Offering vital clues to improving malaria vaccine, an international research team has shown that carbohydrates on the surface of malaria parasites play a critical role in their ability to infect mosquito and human hosts.
The discovery, published in the journal Nature Communications, also suggests steps that may improve the only malaria vaccine approved to protect people against Plasmodium falciparum malaria -- the most deadly form of the disease.
The team had shown that the malaria parasite "tags" its proteins with carbohydrates in order to stabilise and transport them and that this process was crucial to completing the parasite's life cycle.
"Interfering with the parasite's ability to attach these carbohydrates to its proteins hinders liver infection and transmission to the mosquito and weakens the parasite to the point that it cannot survive in the host," said Justin Boddey from Walter and Eliza Hall Institute in Parkville, Victoria, Australia.
Malaria infects over 200 million people worldwide each year and kills around 650,000 people, predominantly pregnant women and children. Efforts to eradicate malaria require the development of new therapeutics, particularly an effective malaria vaccine.

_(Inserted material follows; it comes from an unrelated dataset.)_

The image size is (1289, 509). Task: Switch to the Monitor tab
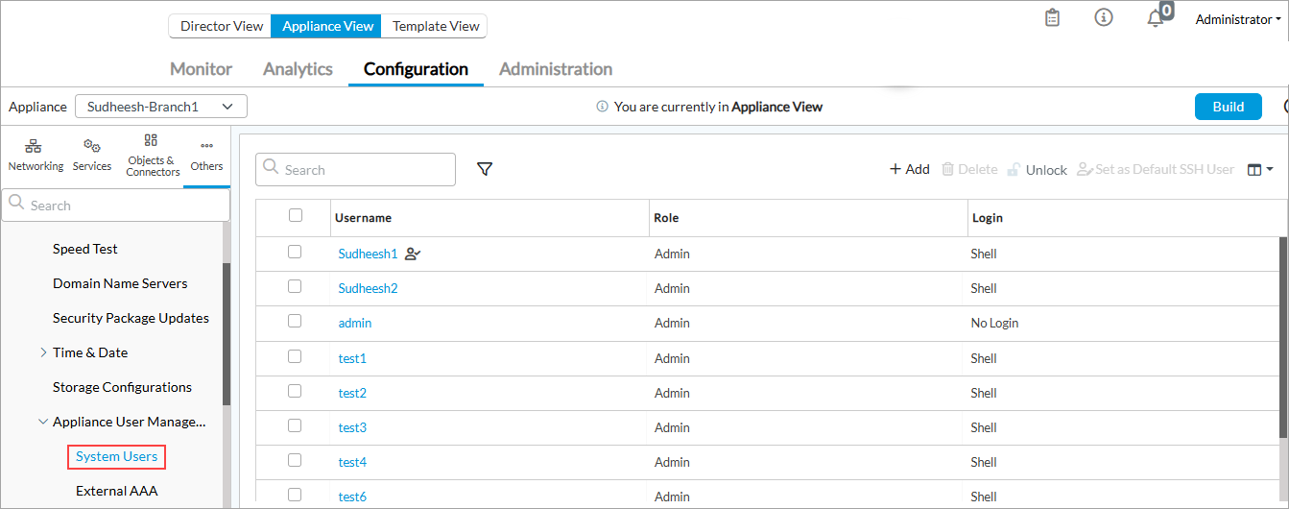(201, 69)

The first malaria vaccine approved for human use -- RTS,S/AS01 -- got the nod of the European regulators in July 2015 but has not been as successful as hoped with marginal efficacy that wanes over time.
The new research is aimed at improving malaria vaccine design.

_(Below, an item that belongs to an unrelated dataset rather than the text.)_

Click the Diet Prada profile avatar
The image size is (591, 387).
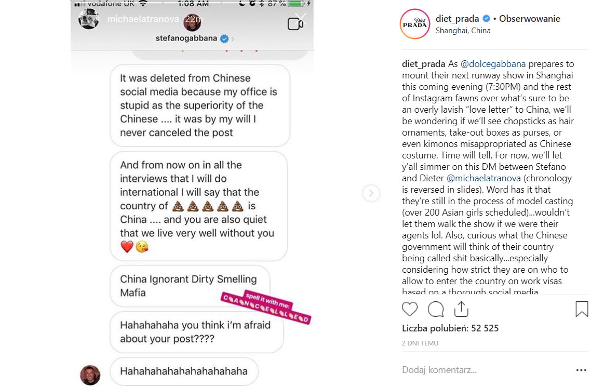(414, 24)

"The protein used in the RTS, S vaccine mimics one of the proteins we've been studying on the surface of the malaria parasite that is readily recognised by the immune system," Ethan Goddard-Borger from Walter and Eliza Hall Institute said.
"With this study, we've shown that the parasite protein is tagged with carbohydrates, making it slightly different to the vaccine, so the antibodies produced may not be optimal for recognising target parasites."
"It may be that a version of RTS, S with added carbohydrates will perform better than the current vaccine," he said, adding that there were many documented cases where attaching carbohydrates to a protein improved its efficacy as a vaccine.